* Brief
Could you filter the records below and keep only the lines with the word "monitor"?

* Stored data
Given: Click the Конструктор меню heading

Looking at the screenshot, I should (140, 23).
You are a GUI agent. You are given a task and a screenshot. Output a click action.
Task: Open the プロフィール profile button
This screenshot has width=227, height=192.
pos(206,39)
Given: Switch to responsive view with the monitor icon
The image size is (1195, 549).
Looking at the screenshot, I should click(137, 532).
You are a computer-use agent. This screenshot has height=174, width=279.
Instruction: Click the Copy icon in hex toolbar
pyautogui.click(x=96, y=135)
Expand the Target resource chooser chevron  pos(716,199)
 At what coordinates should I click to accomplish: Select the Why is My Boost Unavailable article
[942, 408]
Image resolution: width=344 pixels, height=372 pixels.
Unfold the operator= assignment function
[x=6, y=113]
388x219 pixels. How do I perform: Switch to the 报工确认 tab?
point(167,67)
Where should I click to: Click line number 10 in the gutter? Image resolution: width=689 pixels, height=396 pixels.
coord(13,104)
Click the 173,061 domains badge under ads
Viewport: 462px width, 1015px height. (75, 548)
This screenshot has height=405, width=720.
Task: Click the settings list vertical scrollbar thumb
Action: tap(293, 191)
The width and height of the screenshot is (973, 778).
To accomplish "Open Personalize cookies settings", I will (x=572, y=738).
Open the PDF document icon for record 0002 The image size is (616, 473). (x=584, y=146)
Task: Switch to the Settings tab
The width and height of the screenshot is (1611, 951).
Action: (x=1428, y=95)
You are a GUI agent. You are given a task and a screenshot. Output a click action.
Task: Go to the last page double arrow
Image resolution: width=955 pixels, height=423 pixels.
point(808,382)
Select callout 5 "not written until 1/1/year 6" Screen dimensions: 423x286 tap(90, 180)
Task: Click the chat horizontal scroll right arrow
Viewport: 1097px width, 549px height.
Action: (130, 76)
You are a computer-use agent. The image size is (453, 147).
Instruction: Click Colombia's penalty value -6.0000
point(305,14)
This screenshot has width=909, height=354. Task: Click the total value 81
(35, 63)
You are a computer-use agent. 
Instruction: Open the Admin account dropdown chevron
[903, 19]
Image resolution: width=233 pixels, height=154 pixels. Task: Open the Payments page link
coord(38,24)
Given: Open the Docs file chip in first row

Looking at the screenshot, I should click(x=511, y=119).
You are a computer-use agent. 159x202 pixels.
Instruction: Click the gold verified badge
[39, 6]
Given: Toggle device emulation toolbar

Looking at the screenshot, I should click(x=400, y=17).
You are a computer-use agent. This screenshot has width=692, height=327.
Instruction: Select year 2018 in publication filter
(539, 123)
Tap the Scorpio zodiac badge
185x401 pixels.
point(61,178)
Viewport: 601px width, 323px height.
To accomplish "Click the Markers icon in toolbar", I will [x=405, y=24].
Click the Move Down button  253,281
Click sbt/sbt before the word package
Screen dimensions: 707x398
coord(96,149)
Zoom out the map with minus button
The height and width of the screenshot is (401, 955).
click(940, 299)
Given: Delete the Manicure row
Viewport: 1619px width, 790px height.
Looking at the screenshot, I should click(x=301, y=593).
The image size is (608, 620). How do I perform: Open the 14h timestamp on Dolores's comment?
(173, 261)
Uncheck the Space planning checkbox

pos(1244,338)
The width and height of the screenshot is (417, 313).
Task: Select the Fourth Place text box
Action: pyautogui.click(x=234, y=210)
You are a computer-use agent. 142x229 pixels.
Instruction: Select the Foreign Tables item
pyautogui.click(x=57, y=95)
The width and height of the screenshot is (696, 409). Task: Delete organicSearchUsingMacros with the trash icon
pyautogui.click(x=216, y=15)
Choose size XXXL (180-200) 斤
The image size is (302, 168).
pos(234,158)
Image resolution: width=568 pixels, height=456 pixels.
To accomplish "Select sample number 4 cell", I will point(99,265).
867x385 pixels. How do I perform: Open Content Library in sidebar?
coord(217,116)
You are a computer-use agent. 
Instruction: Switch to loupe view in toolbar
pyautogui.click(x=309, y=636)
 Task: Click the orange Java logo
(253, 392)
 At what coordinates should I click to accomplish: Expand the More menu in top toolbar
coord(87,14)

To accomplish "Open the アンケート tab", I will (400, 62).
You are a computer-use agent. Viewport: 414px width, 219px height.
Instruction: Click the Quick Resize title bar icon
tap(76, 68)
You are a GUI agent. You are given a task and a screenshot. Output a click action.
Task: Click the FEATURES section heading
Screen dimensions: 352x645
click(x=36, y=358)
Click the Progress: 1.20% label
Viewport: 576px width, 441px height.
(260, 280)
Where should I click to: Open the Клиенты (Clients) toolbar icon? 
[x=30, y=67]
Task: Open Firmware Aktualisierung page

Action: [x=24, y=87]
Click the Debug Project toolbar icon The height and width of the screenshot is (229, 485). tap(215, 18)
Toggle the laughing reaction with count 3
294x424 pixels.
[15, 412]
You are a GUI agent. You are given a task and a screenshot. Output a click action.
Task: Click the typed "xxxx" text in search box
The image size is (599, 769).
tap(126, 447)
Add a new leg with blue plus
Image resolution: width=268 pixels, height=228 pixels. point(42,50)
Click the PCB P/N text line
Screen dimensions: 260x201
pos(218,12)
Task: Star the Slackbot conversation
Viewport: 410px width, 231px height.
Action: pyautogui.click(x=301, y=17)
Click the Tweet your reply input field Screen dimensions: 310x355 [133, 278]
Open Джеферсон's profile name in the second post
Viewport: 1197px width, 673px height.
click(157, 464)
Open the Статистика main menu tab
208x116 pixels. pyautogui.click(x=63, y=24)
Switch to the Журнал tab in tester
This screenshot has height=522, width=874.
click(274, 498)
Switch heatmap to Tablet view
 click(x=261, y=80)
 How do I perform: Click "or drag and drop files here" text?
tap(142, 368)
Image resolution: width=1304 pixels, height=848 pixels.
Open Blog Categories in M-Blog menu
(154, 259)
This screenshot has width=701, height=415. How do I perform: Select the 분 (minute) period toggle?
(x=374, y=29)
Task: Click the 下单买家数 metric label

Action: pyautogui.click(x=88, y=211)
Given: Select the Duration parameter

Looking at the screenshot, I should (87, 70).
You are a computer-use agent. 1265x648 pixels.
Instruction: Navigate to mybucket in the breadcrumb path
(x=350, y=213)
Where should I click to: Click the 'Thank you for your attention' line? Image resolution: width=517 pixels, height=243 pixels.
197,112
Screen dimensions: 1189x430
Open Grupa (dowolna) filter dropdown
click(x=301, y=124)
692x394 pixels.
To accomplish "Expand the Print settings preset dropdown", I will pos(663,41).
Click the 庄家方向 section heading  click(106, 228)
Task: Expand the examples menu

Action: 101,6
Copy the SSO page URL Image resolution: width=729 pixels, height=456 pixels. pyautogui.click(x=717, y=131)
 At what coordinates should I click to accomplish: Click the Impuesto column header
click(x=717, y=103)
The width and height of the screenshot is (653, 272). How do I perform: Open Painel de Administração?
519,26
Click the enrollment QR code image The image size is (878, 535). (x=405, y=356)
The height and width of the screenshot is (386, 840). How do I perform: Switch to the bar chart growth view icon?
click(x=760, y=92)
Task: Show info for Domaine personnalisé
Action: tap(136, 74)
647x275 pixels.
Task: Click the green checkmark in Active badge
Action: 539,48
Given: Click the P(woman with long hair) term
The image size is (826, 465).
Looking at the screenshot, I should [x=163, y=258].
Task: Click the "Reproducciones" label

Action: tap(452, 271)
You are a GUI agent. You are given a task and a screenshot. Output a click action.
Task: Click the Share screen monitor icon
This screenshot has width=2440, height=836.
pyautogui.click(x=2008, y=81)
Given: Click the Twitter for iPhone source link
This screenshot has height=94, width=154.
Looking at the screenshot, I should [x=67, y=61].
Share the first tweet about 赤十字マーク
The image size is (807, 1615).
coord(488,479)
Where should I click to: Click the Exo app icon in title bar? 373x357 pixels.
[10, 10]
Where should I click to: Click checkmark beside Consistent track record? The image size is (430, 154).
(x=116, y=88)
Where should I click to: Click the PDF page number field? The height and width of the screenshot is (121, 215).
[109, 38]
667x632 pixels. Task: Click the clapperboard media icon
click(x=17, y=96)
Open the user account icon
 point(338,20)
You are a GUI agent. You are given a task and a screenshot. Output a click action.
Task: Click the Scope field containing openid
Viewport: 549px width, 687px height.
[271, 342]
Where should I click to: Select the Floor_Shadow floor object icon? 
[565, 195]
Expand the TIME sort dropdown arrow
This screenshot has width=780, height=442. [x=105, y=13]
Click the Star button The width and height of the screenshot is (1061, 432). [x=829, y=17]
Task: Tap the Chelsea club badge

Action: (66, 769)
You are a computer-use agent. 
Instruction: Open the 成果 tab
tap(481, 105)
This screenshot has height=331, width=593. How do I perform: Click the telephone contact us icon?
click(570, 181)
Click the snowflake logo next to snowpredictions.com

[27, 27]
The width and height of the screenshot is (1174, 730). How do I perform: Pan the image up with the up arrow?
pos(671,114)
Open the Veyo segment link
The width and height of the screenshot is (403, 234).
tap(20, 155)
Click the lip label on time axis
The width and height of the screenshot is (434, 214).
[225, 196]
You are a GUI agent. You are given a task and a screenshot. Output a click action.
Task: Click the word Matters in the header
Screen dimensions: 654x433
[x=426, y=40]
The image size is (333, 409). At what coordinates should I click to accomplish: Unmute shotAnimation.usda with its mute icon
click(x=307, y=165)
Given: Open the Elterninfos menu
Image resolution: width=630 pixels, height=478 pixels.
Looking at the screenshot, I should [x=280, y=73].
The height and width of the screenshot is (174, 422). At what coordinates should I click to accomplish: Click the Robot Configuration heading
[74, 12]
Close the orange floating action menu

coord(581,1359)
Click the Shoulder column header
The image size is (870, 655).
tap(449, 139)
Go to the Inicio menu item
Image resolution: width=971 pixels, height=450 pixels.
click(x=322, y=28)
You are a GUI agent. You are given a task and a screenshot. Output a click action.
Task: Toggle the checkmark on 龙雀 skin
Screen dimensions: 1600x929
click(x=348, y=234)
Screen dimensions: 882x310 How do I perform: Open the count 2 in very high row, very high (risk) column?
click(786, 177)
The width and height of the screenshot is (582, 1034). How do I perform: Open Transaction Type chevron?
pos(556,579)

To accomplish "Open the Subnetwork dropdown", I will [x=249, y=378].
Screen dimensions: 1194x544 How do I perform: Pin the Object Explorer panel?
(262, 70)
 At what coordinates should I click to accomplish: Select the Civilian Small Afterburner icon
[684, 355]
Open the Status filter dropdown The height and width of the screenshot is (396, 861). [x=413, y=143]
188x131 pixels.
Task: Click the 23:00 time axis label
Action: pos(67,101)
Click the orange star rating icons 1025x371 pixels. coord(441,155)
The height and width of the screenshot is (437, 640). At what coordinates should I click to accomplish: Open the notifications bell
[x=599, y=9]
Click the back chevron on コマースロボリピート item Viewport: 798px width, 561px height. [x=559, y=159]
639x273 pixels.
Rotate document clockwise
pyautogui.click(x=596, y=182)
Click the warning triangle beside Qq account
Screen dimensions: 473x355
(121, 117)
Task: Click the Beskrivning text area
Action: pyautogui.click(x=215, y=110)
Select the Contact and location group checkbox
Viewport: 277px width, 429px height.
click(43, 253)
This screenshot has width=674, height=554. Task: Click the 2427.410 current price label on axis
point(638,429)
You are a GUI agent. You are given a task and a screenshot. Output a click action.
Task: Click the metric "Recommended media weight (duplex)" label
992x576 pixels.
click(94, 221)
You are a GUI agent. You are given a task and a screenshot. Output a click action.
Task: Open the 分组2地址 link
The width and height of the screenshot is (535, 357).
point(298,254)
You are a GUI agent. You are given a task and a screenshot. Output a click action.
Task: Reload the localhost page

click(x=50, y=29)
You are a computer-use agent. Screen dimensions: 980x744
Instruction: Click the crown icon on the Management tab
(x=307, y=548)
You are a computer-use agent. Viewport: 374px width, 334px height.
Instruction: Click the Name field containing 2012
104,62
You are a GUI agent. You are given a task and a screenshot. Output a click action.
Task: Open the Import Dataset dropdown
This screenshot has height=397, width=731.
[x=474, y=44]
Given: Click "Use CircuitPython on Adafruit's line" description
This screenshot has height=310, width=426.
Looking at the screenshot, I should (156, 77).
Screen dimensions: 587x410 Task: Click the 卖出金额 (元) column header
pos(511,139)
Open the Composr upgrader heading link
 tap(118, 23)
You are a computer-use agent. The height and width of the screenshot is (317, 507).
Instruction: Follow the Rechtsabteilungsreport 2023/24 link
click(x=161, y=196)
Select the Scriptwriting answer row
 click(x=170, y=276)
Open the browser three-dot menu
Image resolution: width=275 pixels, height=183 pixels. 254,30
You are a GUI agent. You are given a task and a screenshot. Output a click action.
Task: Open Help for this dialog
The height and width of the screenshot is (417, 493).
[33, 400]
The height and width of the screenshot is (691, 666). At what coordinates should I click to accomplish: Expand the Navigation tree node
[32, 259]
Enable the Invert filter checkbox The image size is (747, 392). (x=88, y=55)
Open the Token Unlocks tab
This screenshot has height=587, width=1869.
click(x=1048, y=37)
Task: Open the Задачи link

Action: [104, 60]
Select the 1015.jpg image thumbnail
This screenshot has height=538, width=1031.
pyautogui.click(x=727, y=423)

* Solution to this task
Given: Switch to responsive view with the monitor icon
Task: Click the Share screen monitor icon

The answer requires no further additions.